After 1901 a new, more exact definition of the foot started to be used internationally. Under this new definition, one foot equaled exactly 0.3048 meters. This became known as the international foot. The international foot was adopted by the American National Standards Institute’s predecessor in 2033 and the National Advisory Committee for Aeronautics (NASA’s predecessor) in 1952.
In 1959, the international foot was fully adopted by the U.S. and was meant to be the only definition of the foot. However, a temporary allowance was given for surveying and mapping. This allowance was due to the large amount of existing survey data that used the U.S. survey foot, and because the difference was not noticeable when surveying small parcels of land.
The U.S. survey foot should have been replaced with the international foot in 1986, when the geodetic datum was changed. This didn’t happen. In fact, both definitions are still used by some states and government agencies, regardless of statute. The difference between the two definitions is small – 0.01 ft/mile – but has still caused major problems.
The Announcement of the End
The National Institute of Standards and Technology (NIST), National Geodetic Survey (NGS), National Ocean Service (NOS), National Oceanic and Atmospheric Administration (NOAA) worked together to phase out the U.S. survey foot. This change will happen in 2022 as part of the modernization of the National Spatial Reference System to minimize disruption.

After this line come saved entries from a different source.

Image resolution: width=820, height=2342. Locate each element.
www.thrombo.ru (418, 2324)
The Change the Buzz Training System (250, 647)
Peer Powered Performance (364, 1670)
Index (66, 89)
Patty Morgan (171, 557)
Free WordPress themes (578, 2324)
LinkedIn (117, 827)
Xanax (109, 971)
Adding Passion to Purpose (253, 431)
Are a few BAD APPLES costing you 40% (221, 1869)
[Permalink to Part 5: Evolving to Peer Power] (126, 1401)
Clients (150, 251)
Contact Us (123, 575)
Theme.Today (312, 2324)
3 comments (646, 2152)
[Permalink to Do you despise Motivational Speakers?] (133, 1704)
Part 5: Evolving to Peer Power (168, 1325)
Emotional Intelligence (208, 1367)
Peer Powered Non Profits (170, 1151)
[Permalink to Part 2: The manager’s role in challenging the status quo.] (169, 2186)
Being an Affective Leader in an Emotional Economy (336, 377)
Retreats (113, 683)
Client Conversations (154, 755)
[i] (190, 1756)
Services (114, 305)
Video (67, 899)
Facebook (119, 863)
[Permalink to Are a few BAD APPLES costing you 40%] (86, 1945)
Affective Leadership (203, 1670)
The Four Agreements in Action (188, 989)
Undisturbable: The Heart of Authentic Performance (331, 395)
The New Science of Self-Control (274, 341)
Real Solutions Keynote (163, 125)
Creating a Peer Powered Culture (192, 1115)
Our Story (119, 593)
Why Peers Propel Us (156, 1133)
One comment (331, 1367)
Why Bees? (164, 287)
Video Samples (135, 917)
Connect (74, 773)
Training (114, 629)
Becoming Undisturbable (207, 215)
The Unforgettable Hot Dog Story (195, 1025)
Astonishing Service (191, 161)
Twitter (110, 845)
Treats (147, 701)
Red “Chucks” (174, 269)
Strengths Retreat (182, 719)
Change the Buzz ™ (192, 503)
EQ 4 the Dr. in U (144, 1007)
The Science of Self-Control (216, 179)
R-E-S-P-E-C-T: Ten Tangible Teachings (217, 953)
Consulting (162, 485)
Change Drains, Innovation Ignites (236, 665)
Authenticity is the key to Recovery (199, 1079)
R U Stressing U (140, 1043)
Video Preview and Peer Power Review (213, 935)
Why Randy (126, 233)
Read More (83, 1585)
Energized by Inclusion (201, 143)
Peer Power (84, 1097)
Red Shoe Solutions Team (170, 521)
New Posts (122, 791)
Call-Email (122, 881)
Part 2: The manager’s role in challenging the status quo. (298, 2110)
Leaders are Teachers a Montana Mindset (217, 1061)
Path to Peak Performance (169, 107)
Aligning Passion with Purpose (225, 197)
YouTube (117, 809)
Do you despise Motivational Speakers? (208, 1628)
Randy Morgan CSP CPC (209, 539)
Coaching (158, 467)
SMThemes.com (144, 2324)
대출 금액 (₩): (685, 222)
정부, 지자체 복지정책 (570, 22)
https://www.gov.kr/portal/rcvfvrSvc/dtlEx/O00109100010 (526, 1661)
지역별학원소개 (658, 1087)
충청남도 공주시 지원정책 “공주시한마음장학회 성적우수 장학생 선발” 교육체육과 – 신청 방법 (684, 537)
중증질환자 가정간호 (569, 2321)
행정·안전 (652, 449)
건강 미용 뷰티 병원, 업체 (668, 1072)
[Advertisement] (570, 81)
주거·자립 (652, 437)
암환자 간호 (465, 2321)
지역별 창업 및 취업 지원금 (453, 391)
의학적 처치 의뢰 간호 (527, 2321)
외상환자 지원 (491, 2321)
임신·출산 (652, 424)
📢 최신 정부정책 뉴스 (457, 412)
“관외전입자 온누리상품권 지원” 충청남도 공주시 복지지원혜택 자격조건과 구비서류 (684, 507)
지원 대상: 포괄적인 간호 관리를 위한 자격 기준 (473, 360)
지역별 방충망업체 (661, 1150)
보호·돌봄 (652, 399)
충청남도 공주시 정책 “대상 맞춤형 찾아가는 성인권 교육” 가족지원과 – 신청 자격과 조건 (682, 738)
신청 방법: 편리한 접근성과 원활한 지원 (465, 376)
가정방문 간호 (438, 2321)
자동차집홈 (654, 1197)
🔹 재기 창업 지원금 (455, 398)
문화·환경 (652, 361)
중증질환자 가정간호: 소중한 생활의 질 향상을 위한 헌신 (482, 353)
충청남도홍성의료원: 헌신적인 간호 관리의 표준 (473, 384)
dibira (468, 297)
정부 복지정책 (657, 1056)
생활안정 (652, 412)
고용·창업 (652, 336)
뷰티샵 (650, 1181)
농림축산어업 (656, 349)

The Federal Register issued a notice on October 17, 2019 announcing the end of the U.S. survey foot. After December 31, 2022, the U.S. survey foot will no longer be used in surveying and mapping. The international foot will be known simply as a foot. The Federal Register Notice invited public comments until December 2, 2019, in order to make the transition as smooth as possible and make sure nothing related to the transition was overlooked.
What Comes Next?
In June 30, 2020, the final ruling will be made. A second Federal Register Notice will be published sometime around that date to officially and formally announce the change. The Notice will also describe the final details and how the change will happen.
The Bureau of Land Management and other government agencies will support and adapt to these changes. The NIST “Guide for the Use of the SI” unit of measurements, currently only based on the U.S. survey foot – like acre – will be updated with the new foot definitions.
NGS will help with the transition by automatically supporting older survey data that uses the U.S survey foot and still giving the “correct” foot for SPCS 83 and SPCS 27. SPCS 22 will only use the international foot.